TRADITIONAL LONG-TERM CARE INSURANCE provides you a stated daily or monthly benefit should you have severe cognitive impairment or be unable to perform at least two of six daily living activities (eating, dressing, bathing, transferring, toileting, retaining continence). Long-term care policies are usually reimbursement based, meaning they will reimburse you for actual costs paid. Other features include:

• Elimination Period is the period of time you will pay costs out of pocket until the long-term care insurance pays benefits. Typically this is a 90-day period, but it can be adjusted to as short as 30 days or as long as 365 days. The shorter the elimination period is, the higher the cost.

• Benefit Period is the period of time you will receive benefits. This is typically three years, but it can be as short as one year or as long as lifetime benefits. The longer the benefit period is, the higher the cost.

• Inflation Protection is an option to have the stated benefit increase over time at a specified rate. Generally you can choose 3% or 5% and simple or compound interest. The higher the inflation protection is, the higher the cost.

• Partnership Plan may be an option if it exists in your state. A partnership plan requires a minimum level of benefits which will vary by state. By choosing the partnership plan, you are only required to spend down your assets to the value of the insurance purchased, instead of poverty levels, before state benefits will apply. Only traditional long-term care qualifies for a partnership plan.

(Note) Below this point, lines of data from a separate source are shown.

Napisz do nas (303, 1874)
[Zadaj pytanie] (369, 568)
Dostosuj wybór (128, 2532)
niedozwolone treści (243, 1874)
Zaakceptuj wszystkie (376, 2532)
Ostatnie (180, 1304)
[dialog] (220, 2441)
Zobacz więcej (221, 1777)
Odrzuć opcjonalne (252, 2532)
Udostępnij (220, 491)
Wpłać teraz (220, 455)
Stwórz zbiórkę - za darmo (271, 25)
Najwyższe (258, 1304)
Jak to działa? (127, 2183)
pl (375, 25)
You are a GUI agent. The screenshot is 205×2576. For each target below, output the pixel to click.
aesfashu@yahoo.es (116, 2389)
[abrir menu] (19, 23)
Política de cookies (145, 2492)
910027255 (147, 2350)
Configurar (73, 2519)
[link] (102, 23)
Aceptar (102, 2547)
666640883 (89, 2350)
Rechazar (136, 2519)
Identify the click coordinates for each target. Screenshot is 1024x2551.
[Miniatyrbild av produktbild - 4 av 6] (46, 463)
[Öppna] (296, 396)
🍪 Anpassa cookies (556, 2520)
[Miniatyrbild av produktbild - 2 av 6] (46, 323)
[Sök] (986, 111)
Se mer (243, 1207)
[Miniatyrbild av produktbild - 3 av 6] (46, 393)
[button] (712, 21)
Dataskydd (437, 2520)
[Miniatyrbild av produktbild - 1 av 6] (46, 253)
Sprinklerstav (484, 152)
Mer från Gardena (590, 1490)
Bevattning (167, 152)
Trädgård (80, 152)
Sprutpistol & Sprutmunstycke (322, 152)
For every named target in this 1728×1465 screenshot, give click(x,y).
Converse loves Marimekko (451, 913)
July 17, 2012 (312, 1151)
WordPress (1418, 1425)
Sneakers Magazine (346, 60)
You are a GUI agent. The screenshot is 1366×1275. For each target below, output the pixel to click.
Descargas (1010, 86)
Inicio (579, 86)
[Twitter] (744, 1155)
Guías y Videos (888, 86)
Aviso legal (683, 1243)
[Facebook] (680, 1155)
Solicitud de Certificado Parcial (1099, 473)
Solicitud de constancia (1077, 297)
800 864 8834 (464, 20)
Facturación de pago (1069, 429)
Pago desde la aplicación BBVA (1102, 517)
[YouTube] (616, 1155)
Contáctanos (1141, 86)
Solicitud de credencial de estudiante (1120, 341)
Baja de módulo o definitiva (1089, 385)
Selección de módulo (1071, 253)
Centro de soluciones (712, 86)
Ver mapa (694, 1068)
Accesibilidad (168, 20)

The costs associated with traditional long-term care are not fixed and the premiums may increase over time.

HYBRID INSURANCE policies combine a permanent life insurance policy with a long-term care benefit. These policies can be indemnity (a set check amount each month/day, no matter the cost of care) or reimbursement based. These policies are attractive because they feature a fixed premium and should you not need long-term care insurance, they generally provide a death benefit to be paid to the listed beneficiaries. Hybrid insurance does not qualify for a partnership plan and elimination periods may still apply.

LONG-TERM CARE RIDER can be purchased or may be included on a tax-deferred insurance investment vehicle. This option typically guarantees a percentage, normally 150% to 200%, of a living benefit withdrawal amount. It is important to note that a long-term care rider does not generally require any underwriting, but you are drawing down assets from your own investment account and must still be unable to perform two of the six daily living activities or have a cognitive impairment. Long-term care riders do not qualify for a partnership plan and holding and elimination periods may apply. Long-term care insurance is a very important part of an overall financial plan. Should you have a long-term care event, it could significantly impact your finances or the finances of your family. Long-term care can help mitigate that cost and relieve the stress on your budget. A full financial analysis will help ensure protection from potentially detrimental long-term care costs by working to reduce gaps.